> PROVIDED TEXT:
========

Seeing Blessings in Guatemala

Rachel Chimits

World Challenge partners help widows in Latin America receive back their sight. 

Rosa feels along the brick wall of her kitchen. Only the size of a living room in many Americans’ houses, her home is simple and clean. At least, she hopes it’s clean. She’s swept like always, bumping the broom between the table and chairs’ legs.

Something clatters cross the floor, and she pauses, trying to squint through grainy gloom at whatever’s fallen.

She squats and extends her hands, feeling lumps and realizes they are the plantains she purchased in the market yesterday.

Normally she’s careful to put things in the same place so she can find them again, but she was so tired by the time she stumbled through her door yesterday. The rigid terror of cars had sapped all her energy, freezing at the corners of the market as vehicles roared past in the opaque mist that has become her world in the last decade.

Living in Pain

In addition to Rosa’s fading sight, her mouth was in constant pain.

========

> EXTRACTED MATERIAL:
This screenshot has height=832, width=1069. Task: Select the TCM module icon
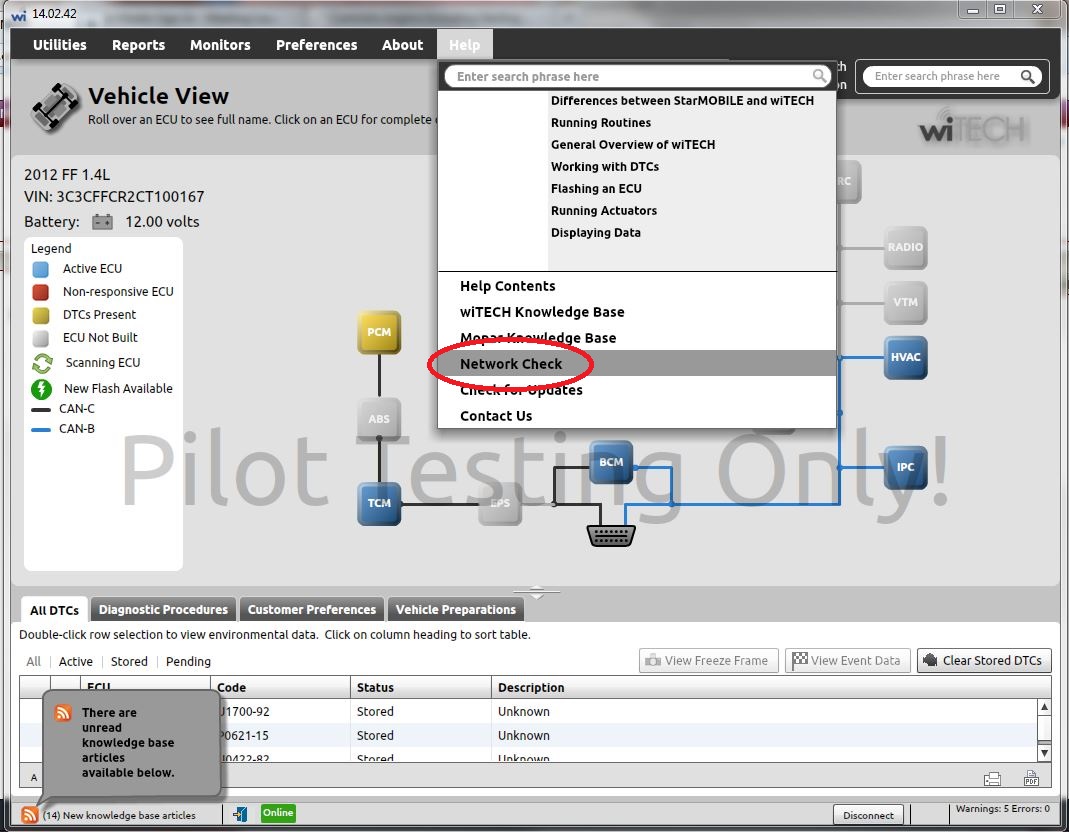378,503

========

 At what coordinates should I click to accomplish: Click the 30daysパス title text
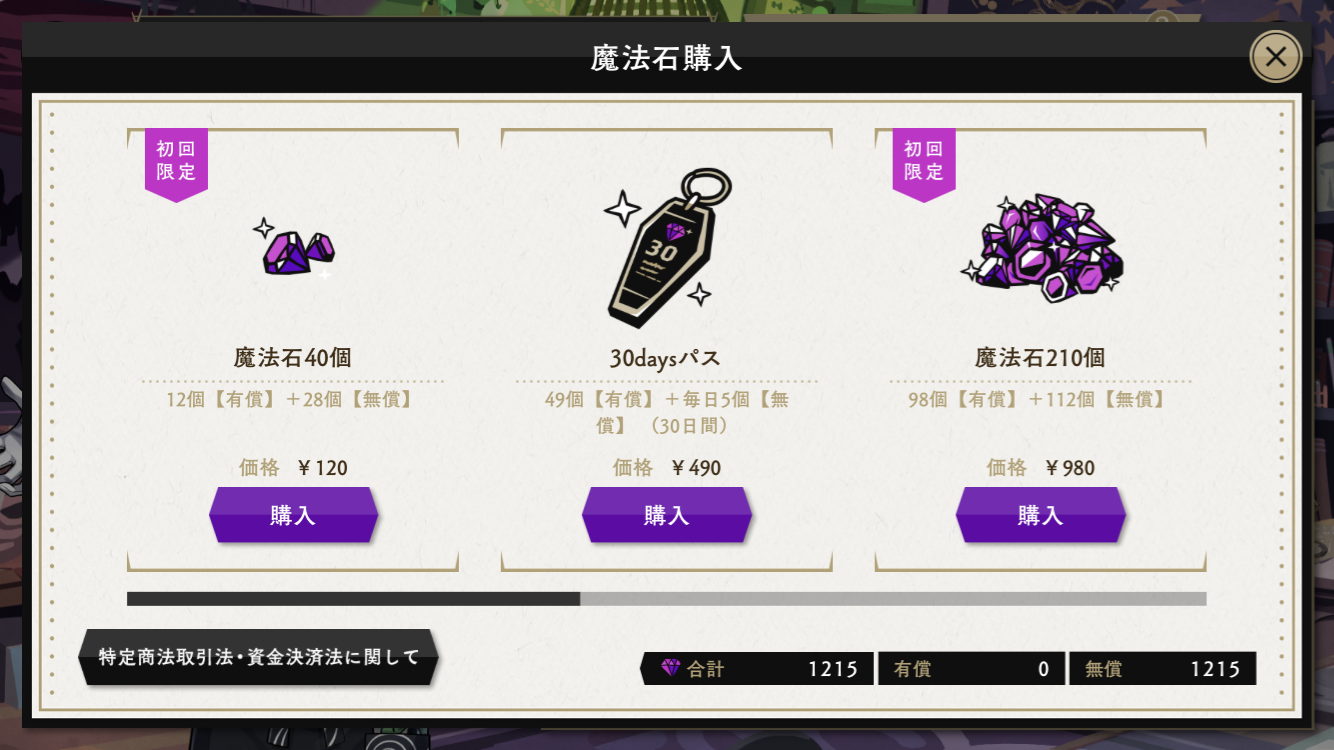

========

> TASKS:
A: In the article about seeing blessings in Guatemala, what does Rosa find on the floor after something clatters across it?
B: Pick up the article about seeing blessings in Guatemala after its final sentence and keep writing.

> EXERCISE RESULTS:
A: She finds the plantains she bought at the market the day before.

B:
Anywhere outside of the fanciest tourist resorts, the water is questionable at best. Drinking it can infect people with cholera, dysentery, giardiasis, typhoid or intestinal worms. Even if someone manages to escape that, factories sometimes dump heavy metals or toxic chemicals into nearby rivers that then filter into locals’ water sources.

Needless to say, getting a glass of water from the sink isn’t really an option.

Many women like Rosa have spent decades drinking the cheapest and safest equivalent they can find and afford: soda.

With no safe way to brush their teeth (again, bad water), many of these widows have gums filled with the rotten stumps of teeth. Eating is painful, and many are self-conscious of how the decay appears to those who catch sight of it.

I Want to See

World Challenge partners with a local church to help identify widows who don’t have family or children to help them. Rosa is a member of the church, and they had built her a new home, but they had noticed that she rarely left her home in those days, which worried them.

Staying socially active has long been thought a key component of physical and emotional health, and it something God mandates for spiritual health when he calls us to be part of the church.

Studies conducted over the course of 13 years found that cataract surgery can slow cognitive decline by 50 percent, in great part because it allowed people to better take care of themselves and reconnect with their community.

It may be even more noteworthy now that one of the most common healings Jesus performed was restoring sight to the blind.

Cataract surgery to fix both of Rosa’s eyes was $400, and dental work to remove what remained of her teeth and give her dentures would be $600.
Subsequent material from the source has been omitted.